The suspect was 92, a widower, and living in another city. “When we realised how old he was, we didn’t have the time to waste,” says Smith. “It was all hands on deck.” In the weeks between the DNA match and Headley’s arrest, the team read every single one of the numerous original accounts and records.

For a while, it was like navigating two time periods. “Just looking at all the photographs, seeing an old lady’s house in 1967,” says Smith. “The witness statements. The way they describe people. Today, it would typically be different. There are so many changes over time.”

Getting to Know the Victim

Smith felt she came to understand the victim, too. “She was such a big character,” she says. “Lots of people were saying that they saw her outside her home every day. She was twice widowed, estranged from her family, but she remained social. She had a gaggle of women who used to meet and gossip – and those were the women who realised something was amiss.”

Most of the team’s days were spent reading and summarising. (“Vast quantities of paperwork. It wouldn’t make compelling television.”) The team also spoke with the doctor, now 89, who had been at the crime scene. “He remembered every detail from that day,” says Smith. “He said: ‘I’ve been a doctor all my life and seen a lot of dead bodies but that’s the only one that had been murdered. That stays with you.’”

A History of Violence

Headley’s previous convictions seemed to leave little question of his guilt. After the 1967 murder, he had moved, and in 1977 he had admitted to raping two elderly women, again in their own homes. His victims’ disturbing statements from that previous case gave some insight into the victim’s last moments.

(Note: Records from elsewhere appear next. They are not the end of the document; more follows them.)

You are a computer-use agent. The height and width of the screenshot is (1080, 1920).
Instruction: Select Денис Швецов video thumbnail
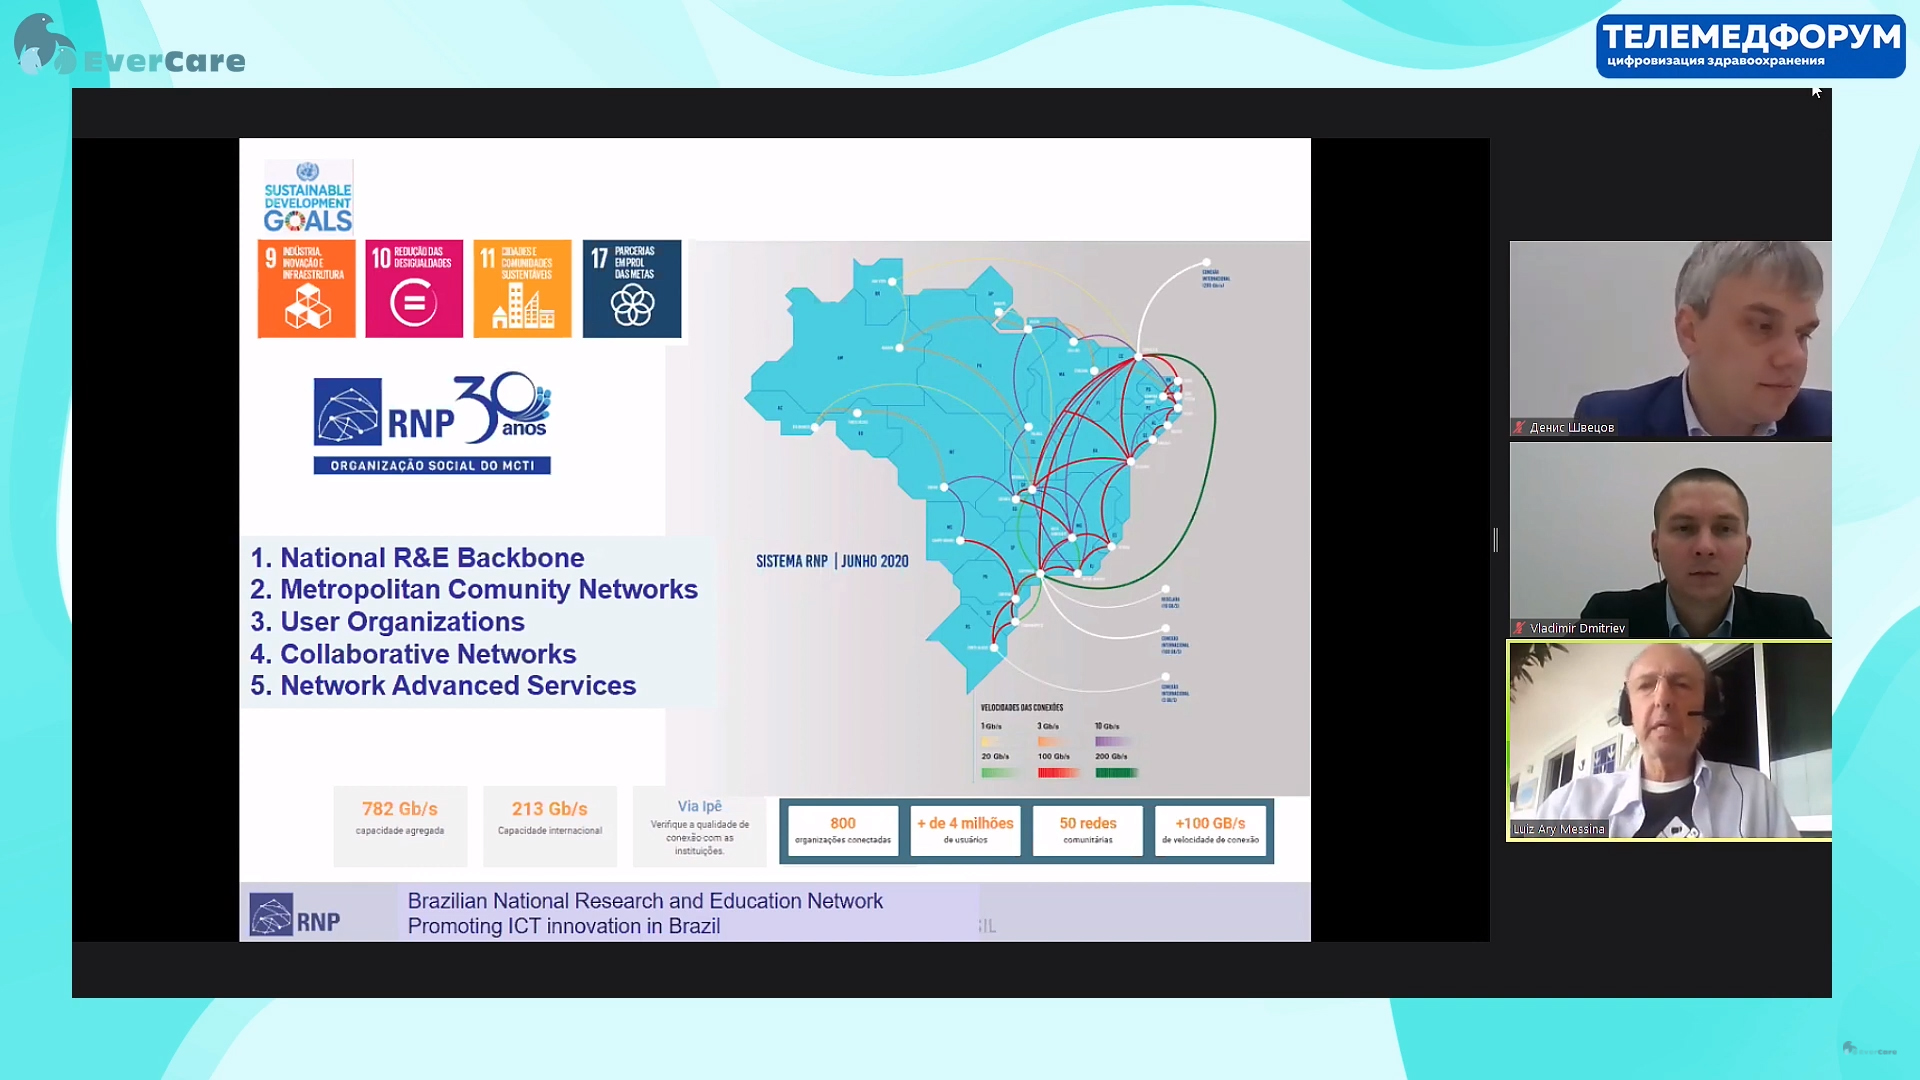tap(1670, 339)
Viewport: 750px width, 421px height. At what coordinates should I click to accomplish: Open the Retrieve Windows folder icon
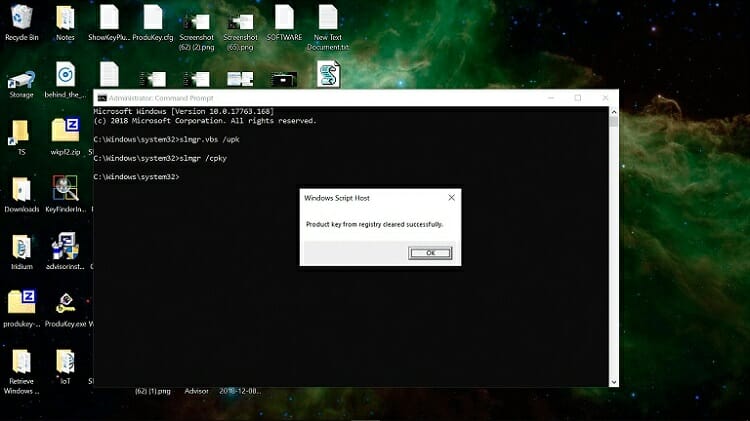point(21,361)
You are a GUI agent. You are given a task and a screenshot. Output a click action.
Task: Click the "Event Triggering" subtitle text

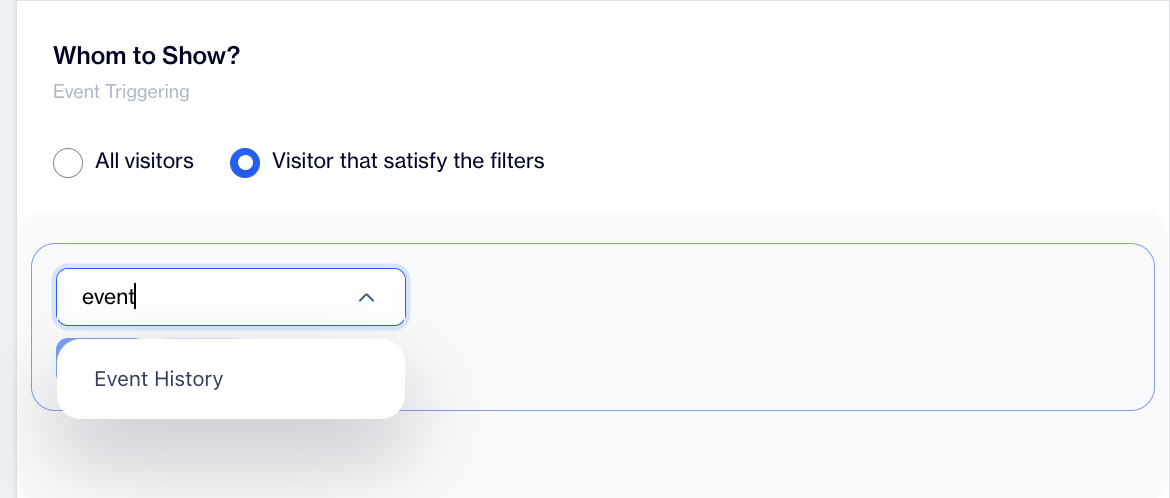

“He menaced to strangle one and he threatened to smother the other with a cushion,” says Smith. Both women fought back. Though Headley was initially sentenced to life, he challenged the verdict, supported by a mental health professional who stated that Headley was acting out of character. “It went from a life sentence to less time,” says Smith.

Closing the Case

Smith was present at Headley’s arrest. “I knew what he looked like, I knew he was going to be 92, and I also knew how strong the evidence was,” she says. The team were concerned that the arrest would trigger a medical incident. “We were uncovering the most hidden truth he’d kept hidden for 60 years,” says Smith.

Yet everything was able to go ahead. The trial took place, and the victim’s granddaughter had been contacted by specialist officers. “Mary had believed it was never going to be resolved,” says Smith. For the family, there had also been a stigma about the nature of the crime.

“Rape is massively underreported now,” says Smith, “but in the 60s and 70s, how many older women would ever tell anyone this had happened?”

Headley was told at sentencing that, for all intents and purposes, he would remain incarcerated. He would die in prison.

A Lasting Impact

For Smith, it has been a special case. “It just feels distinct, I don’t know why,” she says. “With current investigations, the process is very responsive. With this case you’re driving the inquiry, the urgency is only from yourself. It began with me trying to get someone to take some interest of that box – and I was able to follow it right until the conclusion.”

She is confident that it won’t be the last solved case. There are about 130 unsolved investigations in the archives. “We’ve got so much more to do,” she says. “We have a number of murders that we’re reviewing – we’re constantly sending things to forensics and pursuing other leads. We’ll be forever opening boxes.”

Jimmy James
Jimmy James

A passionate retro tech enthusiast with over a decade of experience in collecting and restoring vintage gaming hardware.